It was a strange, bad night at 3:00 in the morning Feb. 3 when the looming, dark husk of the Sisters’ Building erupted into a cyclone of orange flame on the Coeur d’Alene Indian Reservation.
“There was a ton of heat there. It was one of those fires that made its own weather,” says Scott Fritsche, fire district chief for the town of Tensed. “The sound is incredible … kind of a whoosh and a roar.”
The tall brick building was built more than a century ago as a boarding school where Indian children from tribes all over the Northwest were sent to learn English and white ways. As such, it was an uneasy historical marker, entwined with personal and tribal histories. Some saw it as a visible, painful reminder of oppression … others saw it as a godsend, a haven run by nuns.
People gathered in knots and clusters to watch. “We had some elders show up. There were some mixed emotions about this building,” says Detective Sam Abrahamson of the Coeur d’Alene Tribal Police. “Some people were really sad. Some people were kind of relieved that it burned down. To me, I felt it was a sad day for the Coeur d’Alene Tribe. It felt like we lost something.”
The building touched the lives of many on the rez.
Sometimes going back three generations.
“There were a lot of stories about ghosts being in there,” says Abrahamson, “but no story about bones being in there.”
Fire crews from Tensed, Plummer, Tekoa and as far as St. Maries roared to the fire and battled a limited water supply and low water pressure as much as they did the flames.
The four-story building, which had long been abandoned (except for storage), presented another obstacle, as all its windows were boarded. “We couldn’t actually spray any water into the building until the roof collapsed and by the time that happened three stories had burned away,” Fritsche says. “It was a very, very hot fire.”
Twelve hours later, he says, they decided to knock down the brittle walls. But even then, as they sprayed the building down, the bricks exploded with hissing steam. Once the walls collapsed into the basement, the embers burned fiercely for days.
“When it burned, we didn’t know anybody was in there,” Abrahamson says. “Every window was boarded up. It looked like there was no way people could get in there … but there were people getting in there.
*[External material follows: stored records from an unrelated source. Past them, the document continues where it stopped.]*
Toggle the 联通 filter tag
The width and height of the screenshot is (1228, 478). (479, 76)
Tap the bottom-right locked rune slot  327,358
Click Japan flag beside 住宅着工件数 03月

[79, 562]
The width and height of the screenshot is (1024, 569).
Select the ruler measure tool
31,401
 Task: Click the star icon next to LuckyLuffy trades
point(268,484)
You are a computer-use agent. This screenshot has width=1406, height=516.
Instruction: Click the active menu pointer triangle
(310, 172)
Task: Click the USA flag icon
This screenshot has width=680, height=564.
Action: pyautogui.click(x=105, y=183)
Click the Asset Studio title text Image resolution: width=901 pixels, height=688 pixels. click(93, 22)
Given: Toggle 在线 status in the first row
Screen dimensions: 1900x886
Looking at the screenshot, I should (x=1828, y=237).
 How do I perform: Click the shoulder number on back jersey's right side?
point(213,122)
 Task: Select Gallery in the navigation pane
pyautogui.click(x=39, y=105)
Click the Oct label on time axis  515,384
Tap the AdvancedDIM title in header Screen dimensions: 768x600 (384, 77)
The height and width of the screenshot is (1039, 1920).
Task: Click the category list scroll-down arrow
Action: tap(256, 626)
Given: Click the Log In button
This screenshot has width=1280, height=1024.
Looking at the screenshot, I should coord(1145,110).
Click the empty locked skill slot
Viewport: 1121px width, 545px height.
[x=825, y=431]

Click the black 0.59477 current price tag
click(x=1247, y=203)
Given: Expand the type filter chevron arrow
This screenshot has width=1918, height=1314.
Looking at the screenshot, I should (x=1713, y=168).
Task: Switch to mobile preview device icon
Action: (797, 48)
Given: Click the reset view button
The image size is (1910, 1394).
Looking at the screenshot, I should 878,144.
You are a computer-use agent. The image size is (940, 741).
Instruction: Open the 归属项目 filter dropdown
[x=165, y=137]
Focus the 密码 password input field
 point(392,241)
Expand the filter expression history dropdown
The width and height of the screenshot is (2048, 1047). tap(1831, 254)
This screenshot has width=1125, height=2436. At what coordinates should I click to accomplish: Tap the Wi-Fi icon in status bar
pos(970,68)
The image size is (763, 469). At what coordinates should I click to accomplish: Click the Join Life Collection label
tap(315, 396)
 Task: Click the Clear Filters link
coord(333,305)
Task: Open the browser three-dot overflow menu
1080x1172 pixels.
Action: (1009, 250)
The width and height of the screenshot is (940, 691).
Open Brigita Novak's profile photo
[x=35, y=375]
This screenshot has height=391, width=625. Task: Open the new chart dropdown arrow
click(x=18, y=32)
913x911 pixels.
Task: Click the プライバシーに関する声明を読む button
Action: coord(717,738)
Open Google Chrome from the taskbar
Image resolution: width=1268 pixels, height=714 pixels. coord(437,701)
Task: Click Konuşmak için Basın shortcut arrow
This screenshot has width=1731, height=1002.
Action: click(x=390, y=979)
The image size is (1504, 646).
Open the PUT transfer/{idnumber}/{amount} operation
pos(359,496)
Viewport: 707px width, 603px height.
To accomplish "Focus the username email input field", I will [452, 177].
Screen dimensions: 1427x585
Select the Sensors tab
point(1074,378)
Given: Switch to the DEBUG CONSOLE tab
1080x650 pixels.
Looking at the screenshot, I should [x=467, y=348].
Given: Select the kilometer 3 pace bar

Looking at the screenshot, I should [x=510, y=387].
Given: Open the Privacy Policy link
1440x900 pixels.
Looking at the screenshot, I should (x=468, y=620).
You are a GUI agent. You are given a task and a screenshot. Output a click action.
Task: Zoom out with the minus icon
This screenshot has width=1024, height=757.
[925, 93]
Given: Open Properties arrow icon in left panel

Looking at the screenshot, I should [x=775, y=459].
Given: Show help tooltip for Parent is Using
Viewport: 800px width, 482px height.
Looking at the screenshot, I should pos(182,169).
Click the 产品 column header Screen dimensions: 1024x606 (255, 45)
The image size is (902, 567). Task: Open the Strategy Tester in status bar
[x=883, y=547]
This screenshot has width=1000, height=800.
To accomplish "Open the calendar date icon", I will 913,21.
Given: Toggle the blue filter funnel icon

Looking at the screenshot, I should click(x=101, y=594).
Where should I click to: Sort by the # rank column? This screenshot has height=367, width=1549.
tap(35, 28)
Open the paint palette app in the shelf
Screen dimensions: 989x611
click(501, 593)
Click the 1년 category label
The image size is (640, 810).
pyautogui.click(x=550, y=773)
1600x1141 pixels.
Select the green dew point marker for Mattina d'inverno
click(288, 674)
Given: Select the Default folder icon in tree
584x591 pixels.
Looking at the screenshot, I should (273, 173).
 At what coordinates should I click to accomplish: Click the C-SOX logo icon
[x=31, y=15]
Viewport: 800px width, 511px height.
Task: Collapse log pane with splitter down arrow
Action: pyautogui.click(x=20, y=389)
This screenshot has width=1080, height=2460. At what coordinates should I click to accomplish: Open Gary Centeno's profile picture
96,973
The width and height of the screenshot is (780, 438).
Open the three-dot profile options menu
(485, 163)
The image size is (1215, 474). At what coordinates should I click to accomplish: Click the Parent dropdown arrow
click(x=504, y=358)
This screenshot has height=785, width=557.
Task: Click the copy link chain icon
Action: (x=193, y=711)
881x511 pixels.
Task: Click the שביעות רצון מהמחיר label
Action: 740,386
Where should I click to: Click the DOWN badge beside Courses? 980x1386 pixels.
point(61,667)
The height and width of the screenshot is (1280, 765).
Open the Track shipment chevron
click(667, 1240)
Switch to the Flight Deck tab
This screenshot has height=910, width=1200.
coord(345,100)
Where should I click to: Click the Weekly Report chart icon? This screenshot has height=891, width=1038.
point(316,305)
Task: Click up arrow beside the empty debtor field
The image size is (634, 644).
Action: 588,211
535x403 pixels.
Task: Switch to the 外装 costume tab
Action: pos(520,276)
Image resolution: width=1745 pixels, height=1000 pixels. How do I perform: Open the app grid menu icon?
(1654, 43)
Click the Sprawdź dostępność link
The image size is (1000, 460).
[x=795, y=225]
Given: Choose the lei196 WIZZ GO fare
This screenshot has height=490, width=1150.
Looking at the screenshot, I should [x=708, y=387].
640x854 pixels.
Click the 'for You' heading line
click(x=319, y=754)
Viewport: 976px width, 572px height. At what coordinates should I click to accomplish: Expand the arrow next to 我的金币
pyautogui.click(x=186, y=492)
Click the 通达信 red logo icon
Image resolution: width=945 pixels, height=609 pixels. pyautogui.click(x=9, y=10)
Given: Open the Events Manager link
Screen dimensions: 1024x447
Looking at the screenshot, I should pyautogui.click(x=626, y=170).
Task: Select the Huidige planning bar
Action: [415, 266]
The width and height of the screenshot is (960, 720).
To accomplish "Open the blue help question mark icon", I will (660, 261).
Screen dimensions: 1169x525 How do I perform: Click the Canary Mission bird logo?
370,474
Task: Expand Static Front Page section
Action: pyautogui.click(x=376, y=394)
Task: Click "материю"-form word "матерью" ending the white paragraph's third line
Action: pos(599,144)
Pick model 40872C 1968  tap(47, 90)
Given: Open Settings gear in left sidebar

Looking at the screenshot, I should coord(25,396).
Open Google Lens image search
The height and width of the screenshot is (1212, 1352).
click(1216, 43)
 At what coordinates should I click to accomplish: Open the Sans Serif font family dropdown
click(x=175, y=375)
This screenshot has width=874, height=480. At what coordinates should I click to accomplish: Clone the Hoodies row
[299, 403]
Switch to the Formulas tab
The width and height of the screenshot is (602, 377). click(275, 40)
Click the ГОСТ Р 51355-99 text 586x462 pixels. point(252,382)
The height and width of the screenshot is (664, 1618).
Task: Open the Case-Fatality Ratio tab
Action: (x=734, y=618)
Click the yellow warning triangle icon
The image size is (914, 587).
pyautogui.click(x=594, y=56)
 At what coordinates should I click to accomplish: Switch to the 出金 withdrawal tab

“They would kick down the doors … kids, adults, whoever … and we would keep boarding it up. We even put up a motion surveillance camera, but somebody stole that.”
It was four days later when the rubble cooled enough for Abrahamson, tribal police chief Keith Hutcheson and state fire marshal Mike Aamodt to clamber into the foundation. They formed a line and began walking, searching for clues to how the fire started.
“I was the one who found them. It was quite a surprise,” Abrahamson says of the distinctly human bones at his feet. “It was a different kind of shape, it seemed out of the ordinary and I called the chief over and said, ‘We may have something going on here.’” The intense heat had consumed the body’s clothing, along with any of its other identifying features.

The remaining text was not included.